自動追尾カメラで授業配信 磐田市、小中6校で実証実験 不登校児ら向け 対面に近い臨場感

 磐田市の草地博昭市長は14日の定例記者会見で、人工知能(AI)で人の動きを検知して自動追尾するカメラを小中学校の授業のオンライン配信で活用する実証実験を始めると発表した。不登校などで教室に行けない児童・生徒でも、対面に近い臨場感で授業が受けられる環境を目指す。
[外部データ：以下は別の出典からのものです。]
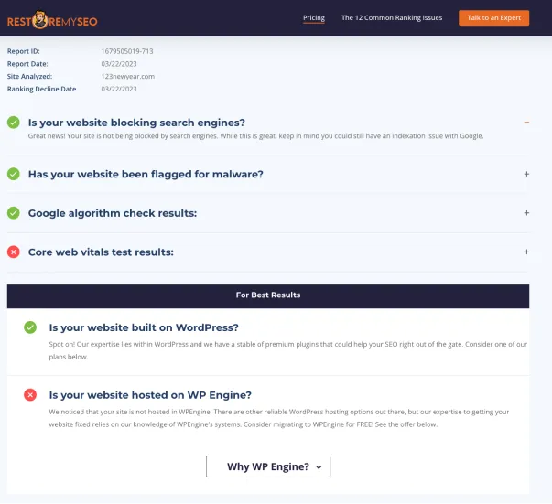Click the 'Is your website blocking search engines?' heading
Image resolution: width=552 pixels, height=504 pixels.
coord(136,123)
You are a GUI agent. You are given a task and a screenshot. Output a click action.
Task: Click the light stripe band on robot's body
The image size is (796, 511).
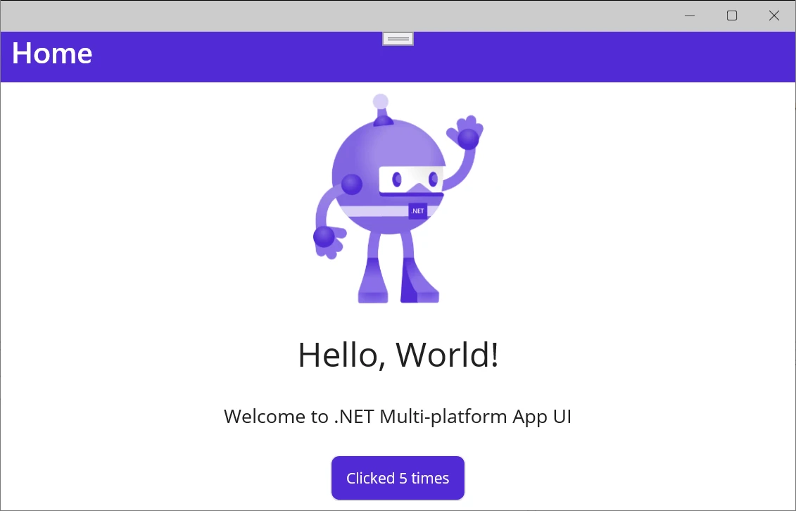coord(373,211)
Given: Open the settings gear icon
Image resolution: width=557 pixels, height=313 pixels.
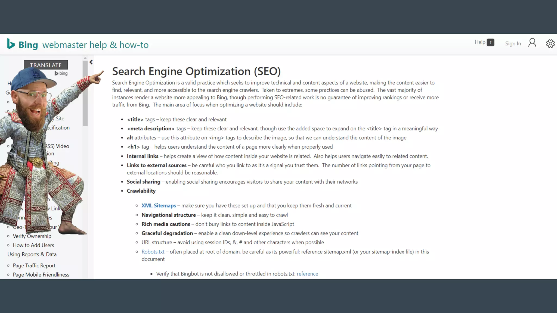Looking at the screenshot, I should [550, 43].
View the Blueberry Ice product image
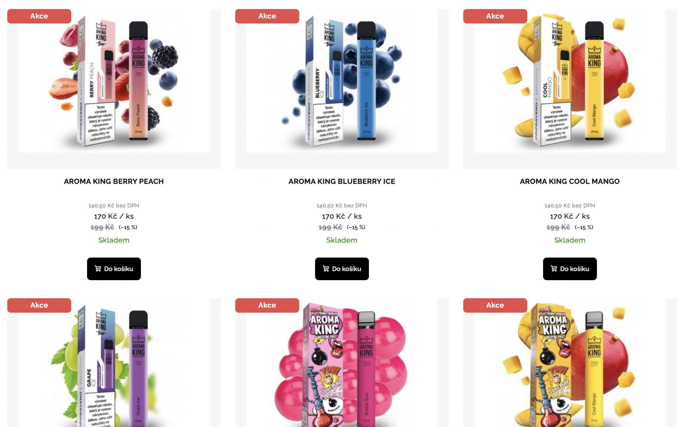The width and height of the screenshot is (684, 427). [x=342, y=81]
自動追尾機能付きカメラの実演を行う草地磐田市長=市役所
自動追尾機能付きカメラの実演を行う草地磐田市長=市役所


 カメラは写った人の顔をAIで認識し、動きを追うようにレンズ部分が自動で上下左右に向きを変える。ズーム機能も備える。市教委は9台を計87万2千円で購入。小中各3校を研究校として1台ずつ配備し、今月から活用する。残り3台は市教委が管理し、利用を希望する学校に貸し出す。
 市教委学校教育課によると、不登校の小中学生は年々増加していて、3月末時点で約480人。このほかに、登校しても学級に入れず保健室やほかの部屋で過ごす子どももいる。
 こうした子どもに対応するため、これまでは教員用のタブレット端末に内蔵されたカメラを利用して、対面授業とオンライン配信を同時に行っていた。ただ、カメラが固定式のため、黒板だけの映像になるなど授業やクラスの雰囲気が伝わりにくいという。草地市長は「追尾カメラの導入でオンライン配信の質が高まり、対面授業を受けられない子どもの学びもより深まる」と期待した。
 全校集会や生徒会活動のクラスへの配信、学習成果や合唱の発表会といった学校行事の保護者への配信などの活用も想定する。導入効果を検証し、来年度以降の拡充を検討する。